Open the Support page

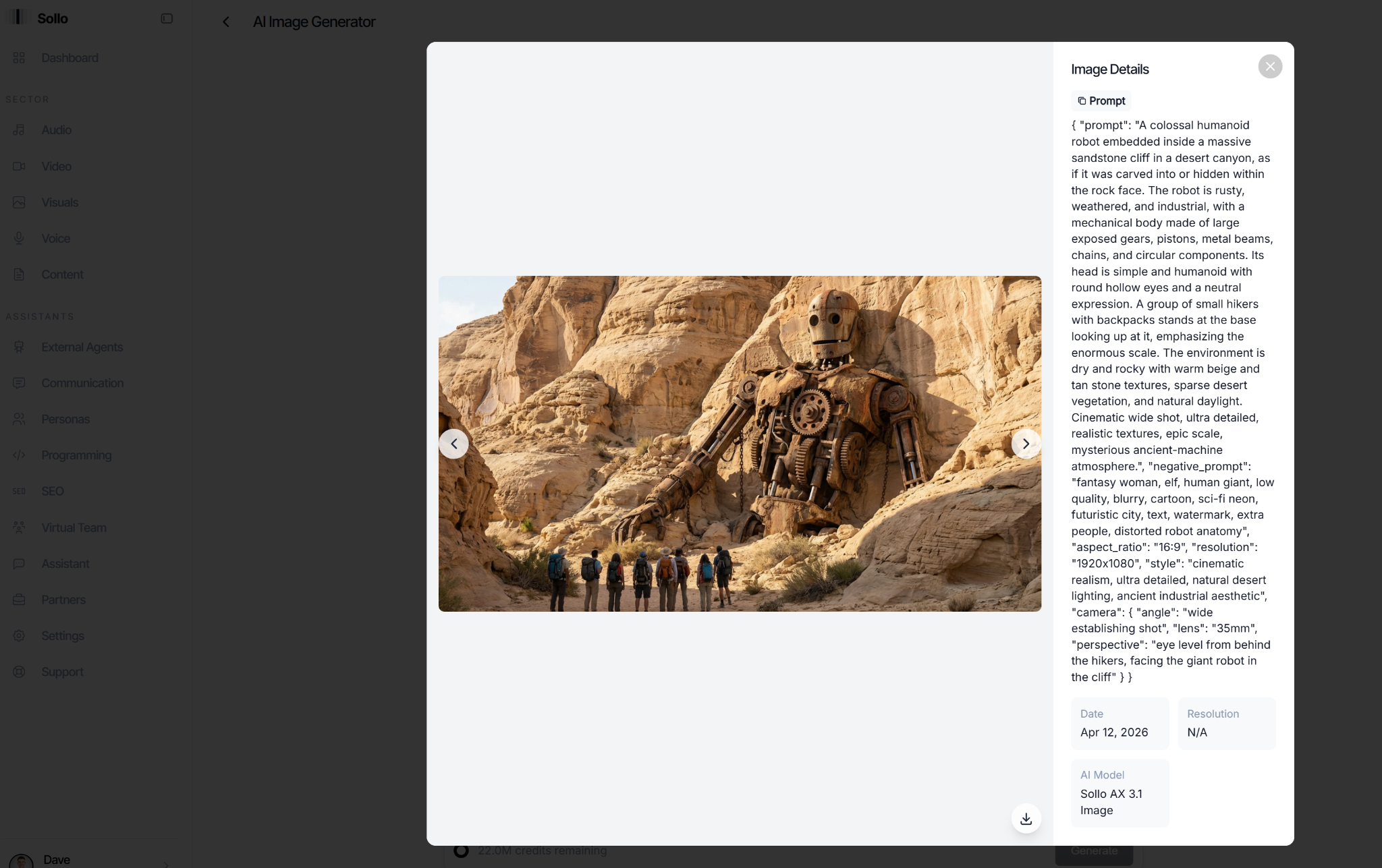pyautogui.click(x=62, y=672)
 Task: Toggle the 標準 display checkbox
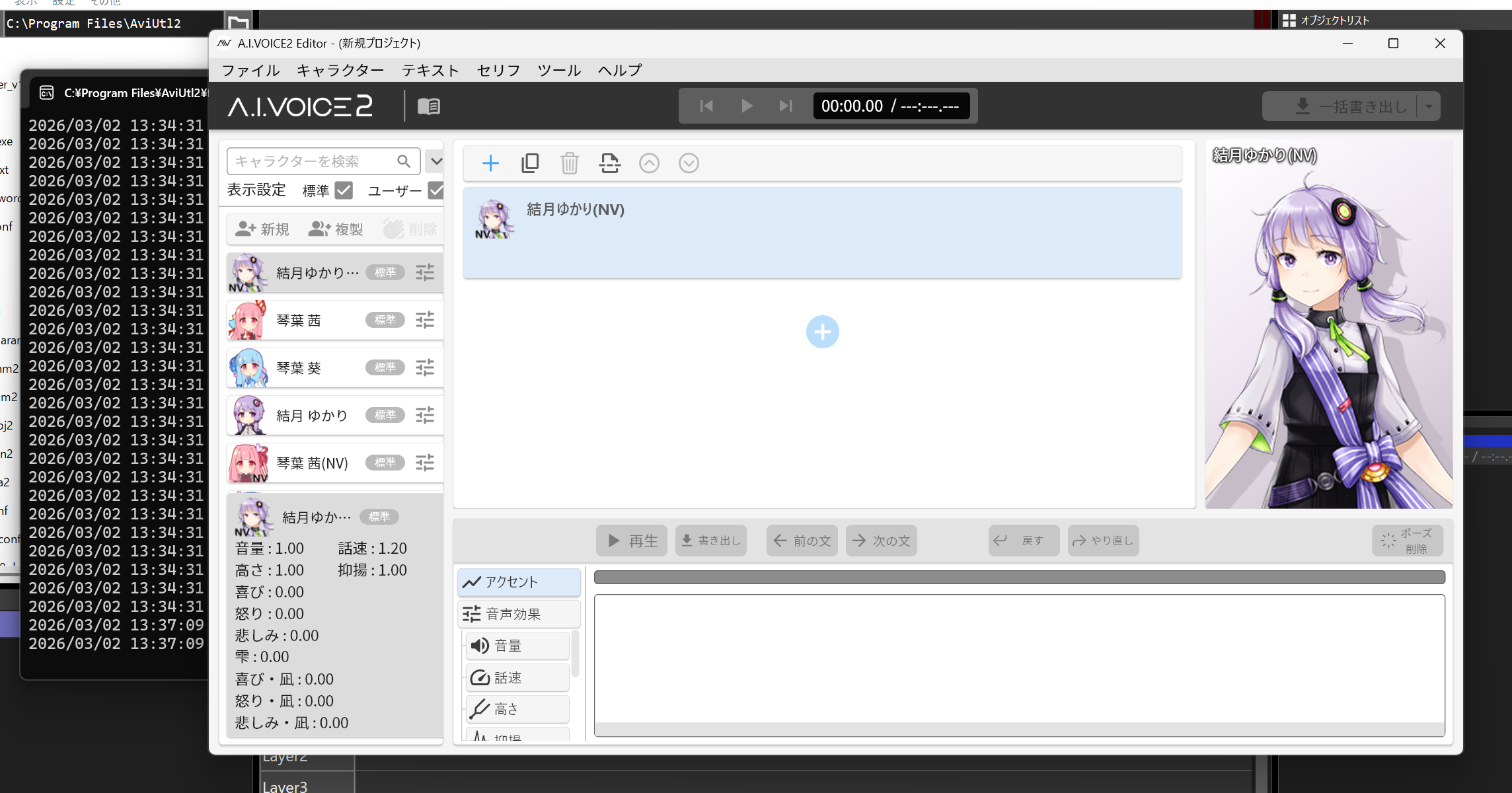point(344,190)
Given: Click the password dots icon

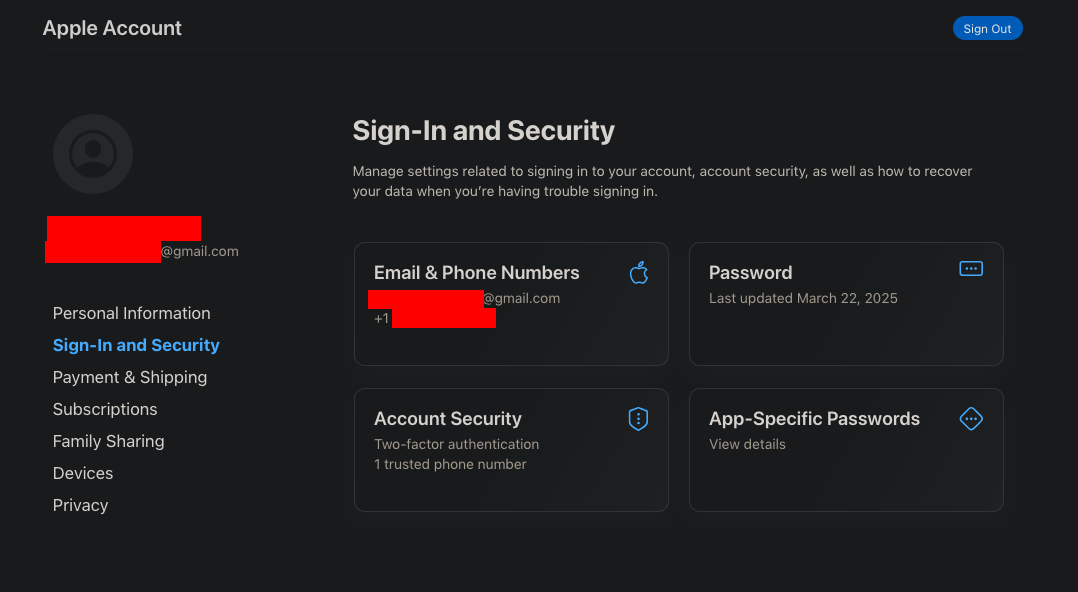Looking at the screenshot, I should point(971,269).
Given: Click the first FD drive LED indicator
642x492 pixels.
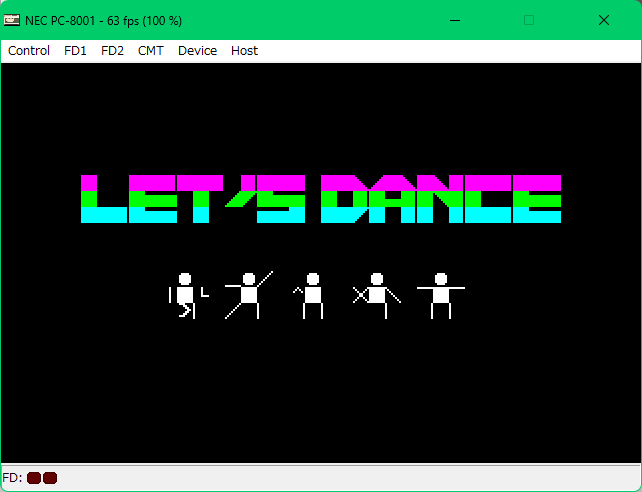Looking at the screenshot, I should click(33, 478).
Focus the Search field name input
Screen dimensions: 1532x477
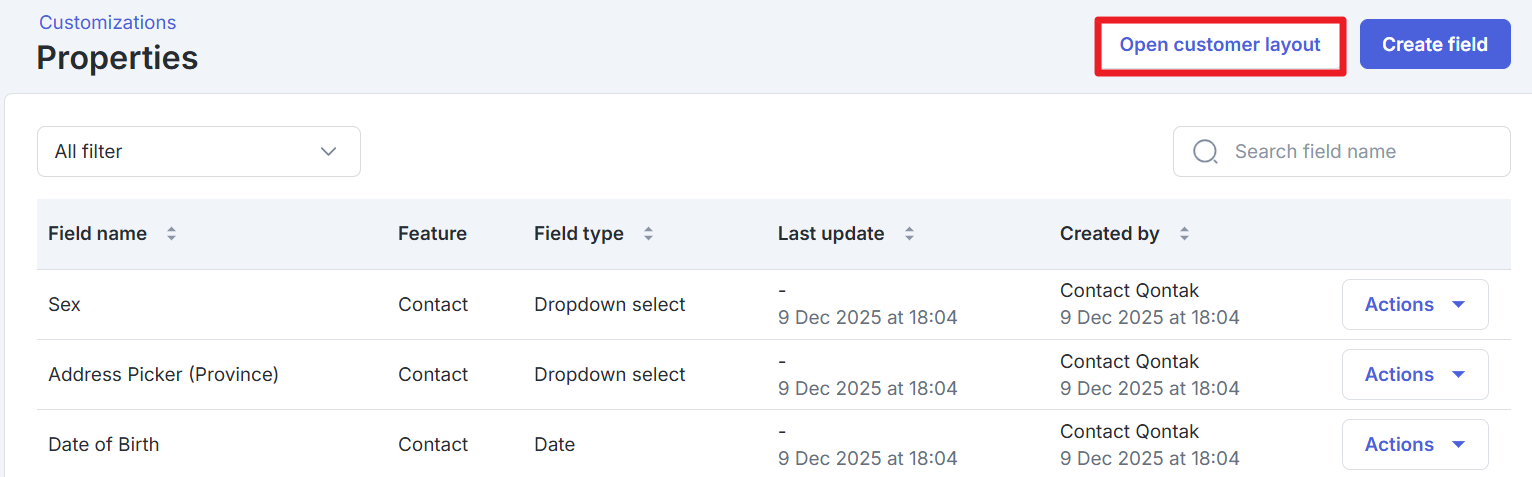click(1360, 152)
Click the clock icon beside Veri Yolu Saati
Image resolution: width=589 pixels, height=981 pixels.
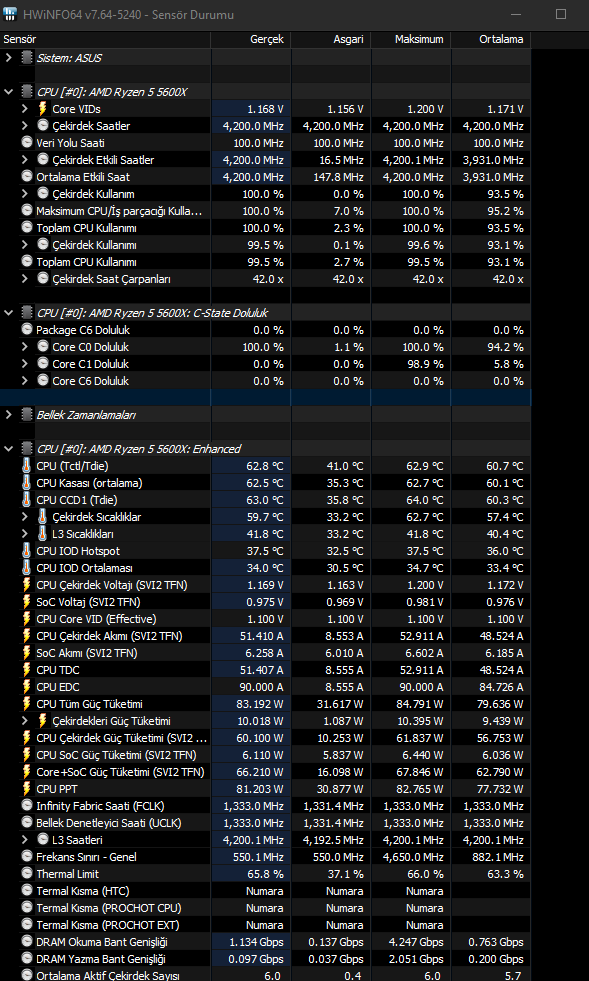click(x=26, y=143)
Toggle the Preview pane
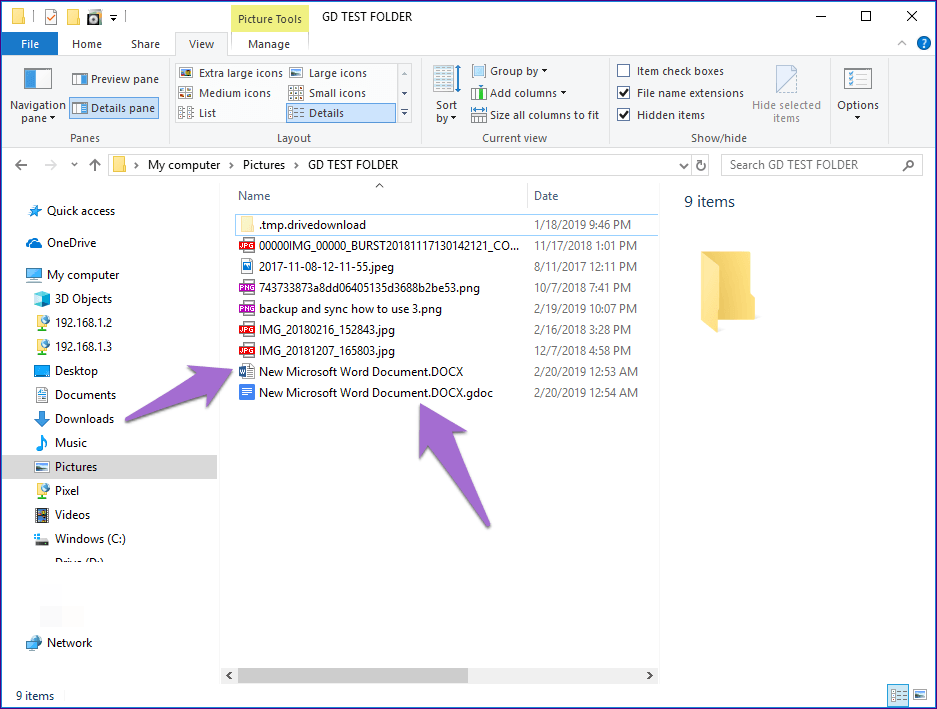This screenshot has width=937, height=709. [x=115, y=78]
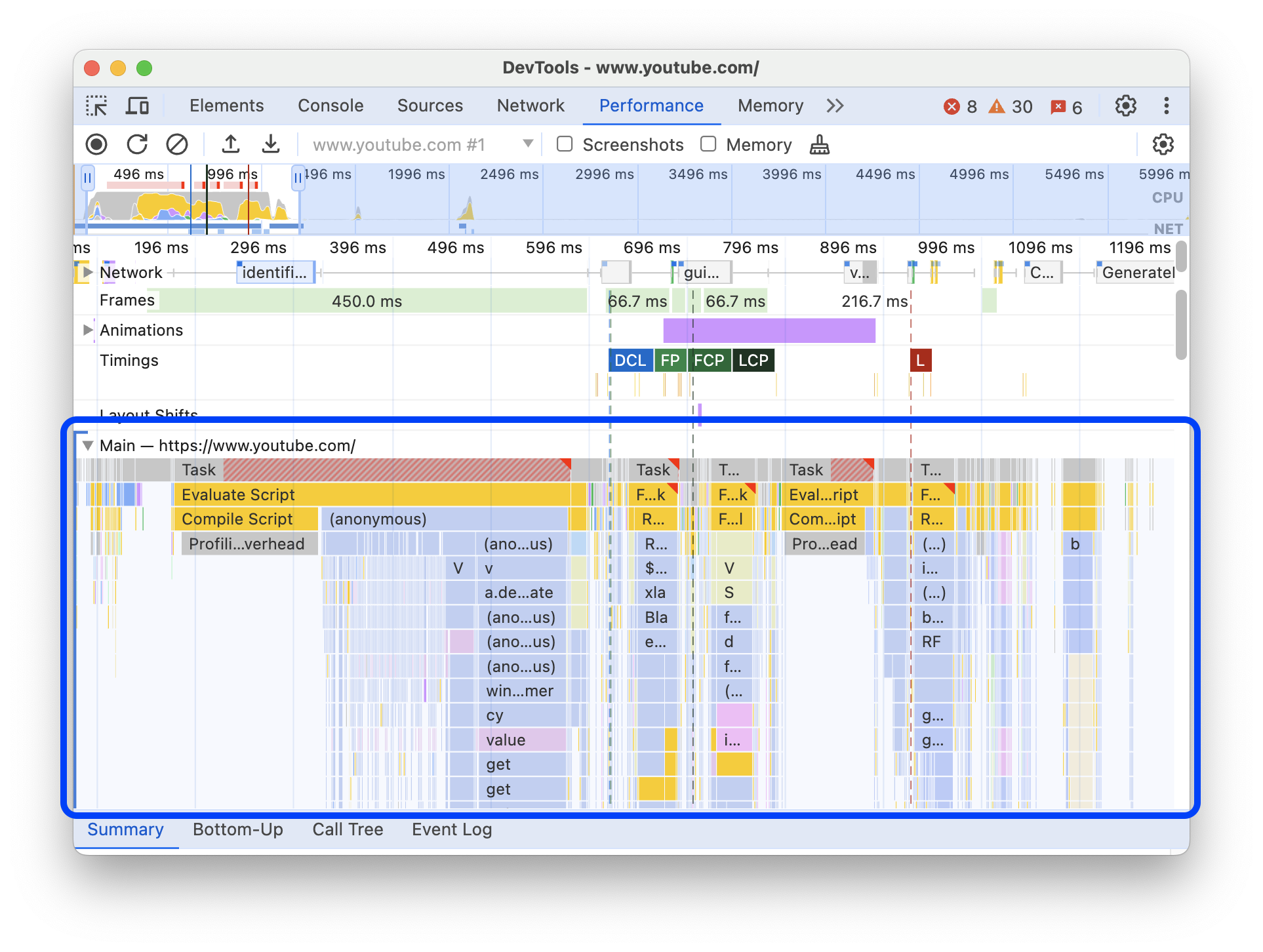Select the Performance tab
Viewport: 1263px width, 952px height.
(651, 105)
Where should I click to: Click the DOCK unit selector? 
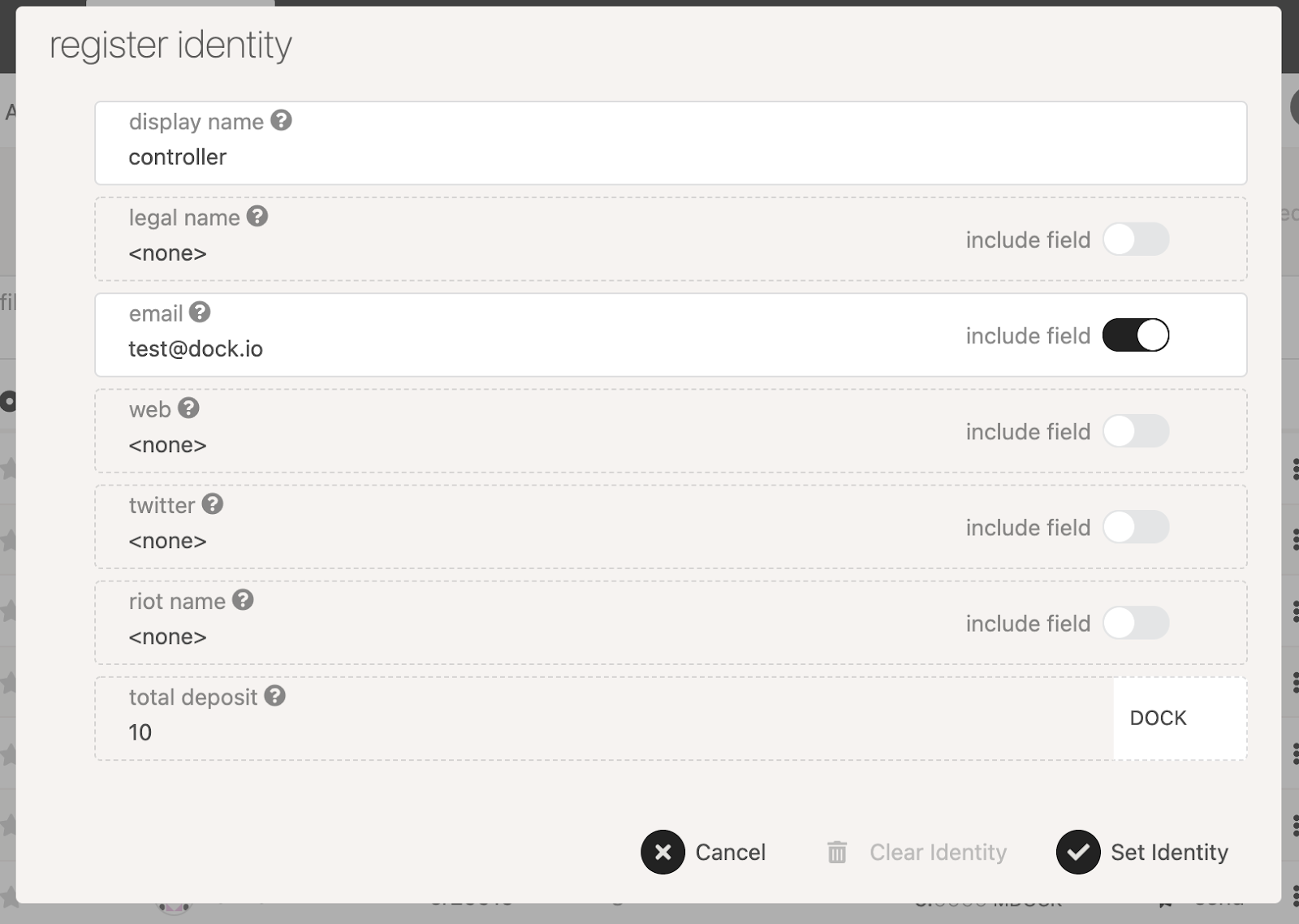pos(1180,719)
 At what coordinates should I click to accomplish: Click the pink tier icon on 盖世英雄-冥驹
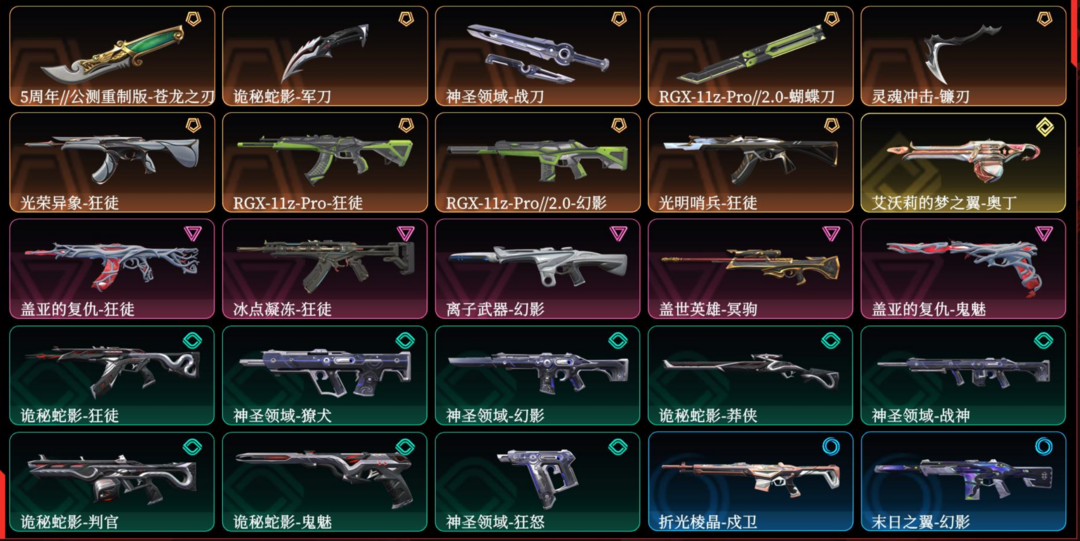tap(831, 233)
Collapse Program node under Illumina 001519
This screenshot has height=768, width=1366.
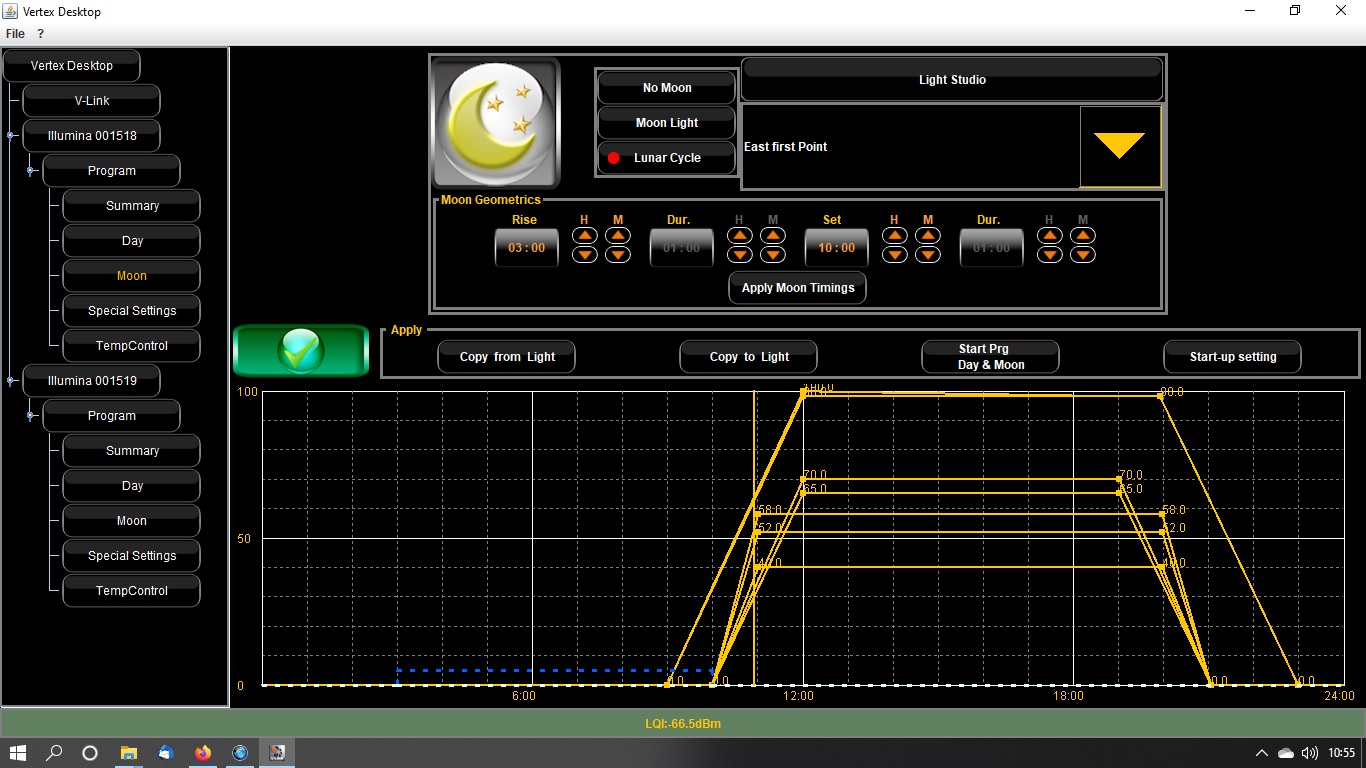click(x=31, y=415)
──────────
> [Description of the task] Rewrite everything from the line containing "Where should I" down to the end of the entries, replacing "pink" with "purple" and leaving all else unchanged. Omit the pictures from your answer.

> [The output]
Where should I click to: Click the DOCK unit selector? 
pos(1180,719)
 At what coordinates should I click to accomplish: Click the purple tier icon on 盖世英雄-冥驹
tap(831, 233)
Collapse Program node under Illumina 001519
This screenshot has height=768, width=1366.
click(x=31, y=415)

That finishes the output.